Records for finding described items
—————
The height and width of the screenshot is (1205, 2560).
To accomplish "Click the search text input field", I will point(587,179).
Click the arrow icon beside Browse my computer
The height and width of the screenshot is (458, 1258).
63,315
—————
• _EXERCISE DIRECTIONS_
Turn every line of the listing above into a numbered list, skipping any blank lines.

• _ANSWER IN FULL_
1. The height and width of the screenshot is (1205, 2560).
2. To accomplish "Click the search text input field", I will point(587,179).
3. Click the arrow icon beside Browse my computer
4. The height and width of the screenshot is (458, 1258).
5. 63,315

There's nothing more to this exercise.